Healthcare Information Security

Cybersecurity News

Can Smart Cards Reduce the Risk of Medical Identity Theft?

By Elizabeth Snell

WEDI wrote a white paper on how smart cards could potentially reduce the risk of medical identity theft.

- Medical identity theft is increasingly becoming a top concern in the healthcare industry, especially as protected health information (PHI) continues to be valued by cyber thieves. Facilities are storing more data in computer systems and then those systems are becoming connected through health information exchanges (HIEs).


So the question quickly becomes, how can healthcare providers reassure patients that their PHI is safe? What security measures are required to protect sensitive data, without potentially restricting quality care?

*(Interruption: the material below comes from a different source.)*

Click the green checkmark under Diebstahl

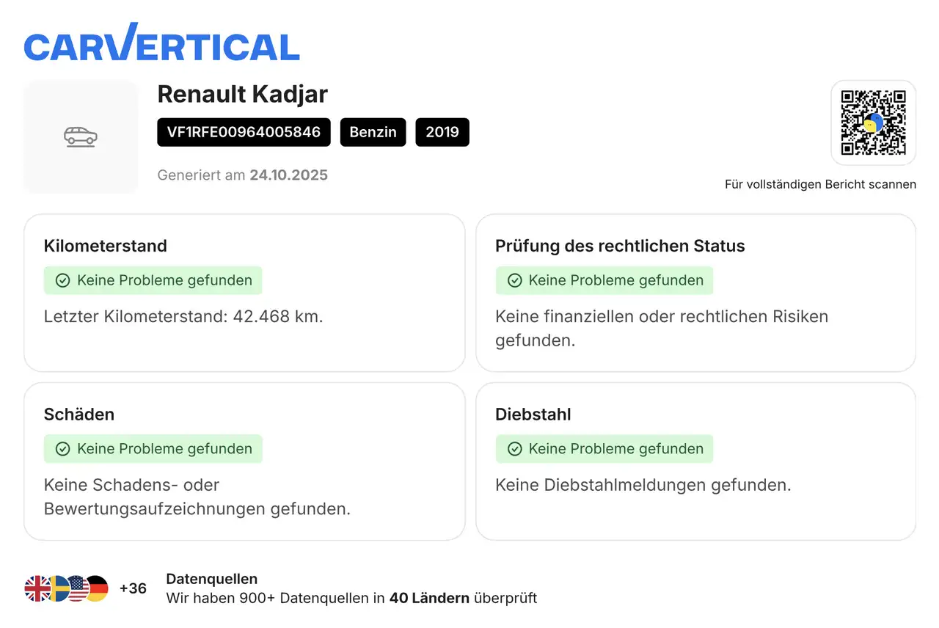pyautogui.click(x=515, y=449)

According to the Workgroup for Electronic Data Interchange (WEDI), the answer could be “subscriber identity tokens” such as smart cards. The smart patient health cards would contain secure microprocessors that can encrypt and securely store and protect a patient’s personal health information, according to a statement. The Smart Card Alliance Health and Human Services Council also stated that it supports the WEDI effort for medical smart cards.

WEDI outlined its goals for the Real-Time Patient Arrival Identification (PAR) process in a recent white paper.

“Currently, patient records are matched from different providers and different times using probabilistic methods such as matching on name, address, birth date, and other data. Error rates may be 10-15 percent,” the white paper explained. “The PAR process verifies the patient with a biometric, and it sends the patient’s encounter biometric template along with patient and insurance identification to the [Enterprise Master Patient Indexes], where the match engine definitively links the patient to existing records.”

The paper acknowledged that not all errors will necessarily be eliminated, but this new option offers potential to improve the integrity of patient health records with the concomitant benefits of accurate individual and statistical information. Moreover, it adds positive identification to preparation of wristbands and labels that may be used during treatment to reduce errors resultant from mismatched patients.

“A claim submitter needs only this information to submit a fraudulent claim,” WEDI stated in the paper. “Therefore, stolen information is valuable, leading to medical identity theft, access to and wrongful update of patient health records, and claim fraud.”

Additionally, medical smart cards could assist in reducing claim fraud – in the billions of dollars – and improve the coordination of patient health records. There could also be the potential for more accurate, complete and longitudinal personal health records, according to WEDI.

WEDI previously discussed its goals for healthcare security earlier this year, in an interview with President and CEO Dr. Devin Jopp and Co-Chair Mark Cone. The duo told that healthcare organizations should stay “cautiously optimistic,” in terms of privacy and security issues.

There’s so much from a technological aspect that continues to move the healthcare industry forward that it’s difficult to imagine what will even be available in 12 months, according to Cone. This is why it’s so important for healthcare facilities to ensure that they’re meeting some of the basic concepts that the HIPAA Privacy and Security rule.